There have been reports in Victoria and South Australia of Ascochyta affecting chickpea varieties previously considered resistant to the disease.

Prices ease

Meanwhile, the heady prices of well over $1000 per ton for chickpeas at various times since the 2015 harvest have come off the pace, with last Friday’s bid price to growers by Glencore Grain for chickpeas delivered Mt McLaren GNC silo September/October at $724.25/t.

Nidera Australia pulse trader, Rob Brealey, told Grain Central the crops of yellow peas presently being grown around the world would compete directly with the pulse crops Australia would harvest this year.

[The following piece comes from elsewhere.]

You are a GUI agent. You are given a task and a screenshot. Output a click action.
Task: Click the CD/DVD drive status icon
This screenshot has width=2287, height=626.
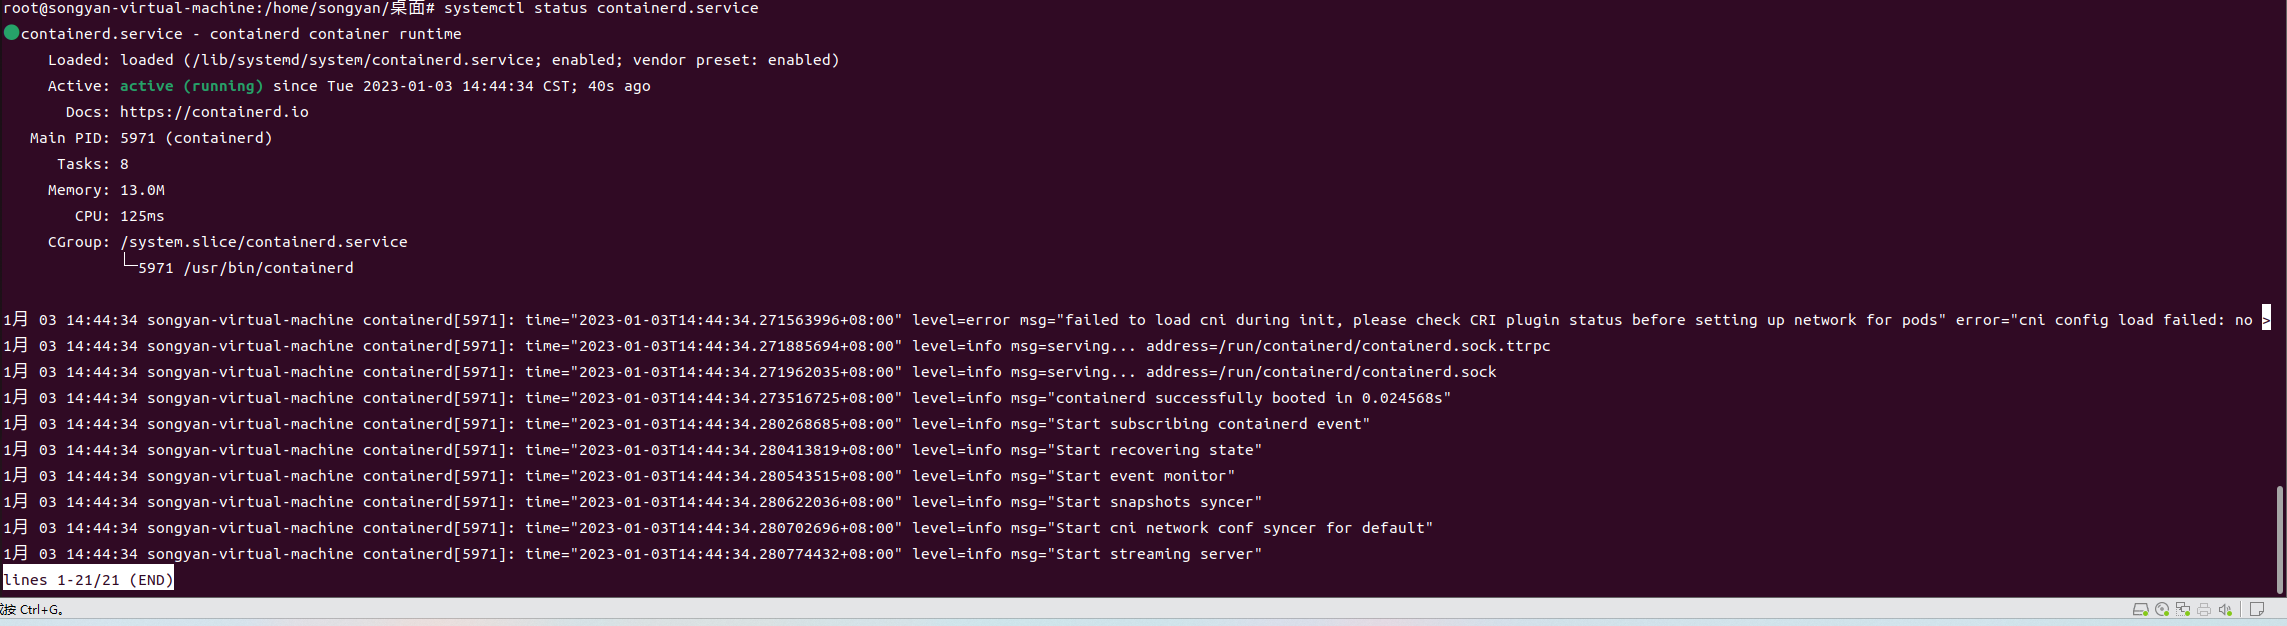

“Not only are the monsoons in India pointing to a very good summer pigeon pea crop, but also output of yellow peas and chickpeas is looking promising from Canada, Russia and countries in North Africa,” he said.

AGT Foods CEO and Pulse Australia chairman, Peter Wilson, said the Australian field pea, when split, would substitute from time-to-time for a split pigeon pea in India because it looked and tasted sufficiently similar.

“The liquidity in yellow pea markets this year will spill over into desi chickpea markets. Prices for dhal are trending lower inevitably as the production cycle in the northern hemisphere reaches its conclusion.  In Canada for example, where harvest has had a rocky (wet) start, the grades and yields in pulses appear to be holding.”